13 de jul. de 2024

A celebração como fonte e cume da missão evangelizadora

O conhecido arcebispo americano Fulton Sheen (1895 – 1979), que tive a alegria de ler no tempo do noviciado, dizia: “A primeira palavra de Jesus foi vinde, e a última foi ide. Ninguém pode ir sem antes ter sido chamado.” Este chamado, que pode acontecer de muitas formas e em qualquer lugar, é essencial para que a vida cristã caminhe na estrada de Jesus, no caminho do discipulado. A Liturgia desempenha papel importantíssimo no discernimento do chamado, atuando como fonte e como o ápice de todas as atividades da Igreja (SC 10). Se é de “todas as atividades da Igreja”, entende-se que a evangelização faz parte e, mais que isso, parte essencial para a missão da Igreja.

 Embora a liturgia não seja o único meio pelo qual o chamado se manifesta, ela é um espaço nutricional em termos de evangelização. Cada celebração litúrgica alimenta os celebrantes com a Palavra e os fortalece para se tornarem mais evangelizados e, consequentemente, mais preparados para testemunhar o Evangelho. Disto se deduz a essencialidade de que as celebrações sejam tanto evangelizadas quanto evangelizadoras.

 Papa Bento XVI, em discurso aos participantes da assembleia plenária do Pontifício Conselho para a Cultura, em 8 de março de 2008, destacou como o secularismo tenta retirar Deus do espaço social e, às vezes, até mesmo, tenta tirar Deus da própria Igreja. Esse fenômeno, dentro da Igreja, resulta em propostas celebrativas carentes de espiritualidade, que se assemelham a produtos religiosos consumíveis. É o que se vê em Missas marcadas pelo genitivo: Missa de Bênção, Missa de Cura, Missa disso ou daquilo... Toda Missa é bênção, é curativa, é libertadora... toda Missa é evangelizadora.

 Encontro com Jesus Cristo
Em um dado momento do Evangelho, os discípulos se aproximam de Jesus e dizem: “Todos te procuram” (Mc 1,37). É uma realidade que persiste em nossos tempos: uma multidão de pessoas continua procurando por Jesus, e cabe a nós apresentá-lo. Existem muitos modos de fazê-lo, como atividades pastorais, estudos bíblicos, propondo caminhos de espiritualidade, propondo e sugerindo práticas caridosas e atividade pastorais... Dentre todos esses modos, vale destacar a Pastoral DA Liturgia, como proponho em meu curso, do mesmo nome, no qual se considera a atividade evangelizadora da Liturgia em todas as celebrações litúrgicas, mas com especial atenção para as Missas Dominicais.

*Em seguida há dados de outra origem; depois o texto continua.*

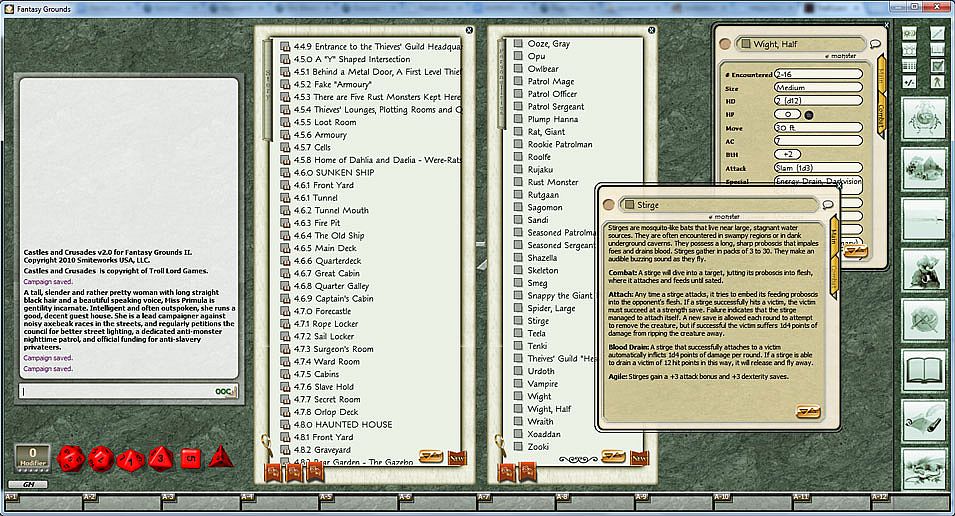Open the Vampire entry in monster list
Viewport: 955px width, 516px height.
click(543, 384)
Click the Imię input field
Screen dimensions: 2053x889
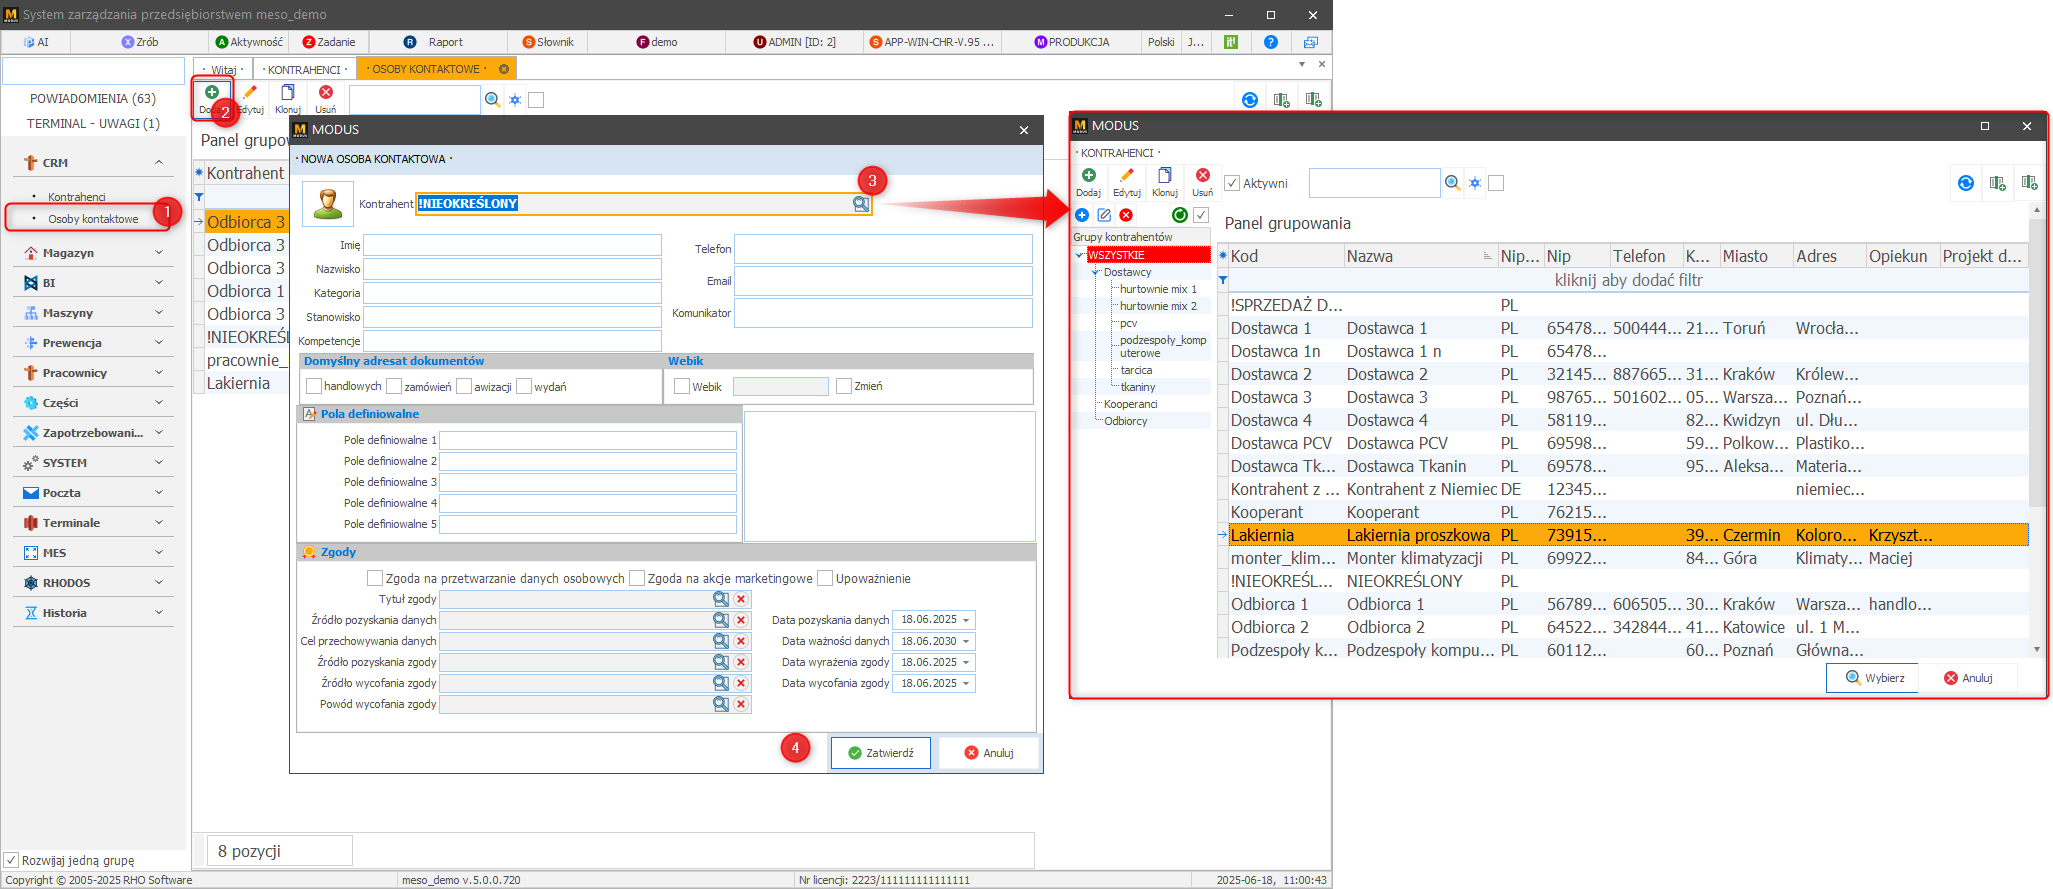(512, 246)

 Papa Paulo VI, na Evangelii Nuntiandi, enfatiza a necessidade contínua de a Igreja ser evangelizada. Novamente, gostaria de lembrar que uma das principais fontes de evangelização é a Liturgia, que cumpre este papel evangelizador celebrando, adorando e rezando. Iluminados pelo aprofundamento teológico e pastoral, entende-se que a evangelização não se trata apenas da comunicação de um conceito ou da apresentação de um livro, o Evangelho; evangelizar consiste em conduzir alguém e toda a comunidade ao encontro com Jesus Cristo. Na Liturgia, considerando a Pastoral DA Liturgia, isso ocorre servindo-se da pedagogia mistagógica que, nos meus cursos — Pastoral DA Liturgia e PLP (Pastoral Litúrgica Paroquial) — é apresentada com a dinâmica da semeadura: semeia sementes do Evangelho, cultiva, poda e colheita com atividades pastorais, ministeriais e carismáticas. É uma atividade simples, esta de propor celebrações evangelizadas e evangelizadoras? Não! Uma das causas é o analfabetismo religioso.

Analfabetismo religioso
Infelizmente, muitos batizados e batizadas vivem um analfabetismo religioso e, uma das consequências, é uma quase aproximação da religião com a magia. Muitos cristãos e cristãs, por exemplo, buscam proteção em “orações poderosas”, outros fundamentam sua fé unicamente em aparições e tem aqueles que vivem de um canto ao outro buscando milagres com a necessidade de visualizar feitos e fatos extraordinários. A Liturgia, servindo-se da pedagogia mistagógica, sempre propõe celebrações evangelizadas e evangelizadoras, educando a prática religiosa cristã de modo simples em vista do discipulado e purificando a religião de finalidades que não são próprias do Evangelho.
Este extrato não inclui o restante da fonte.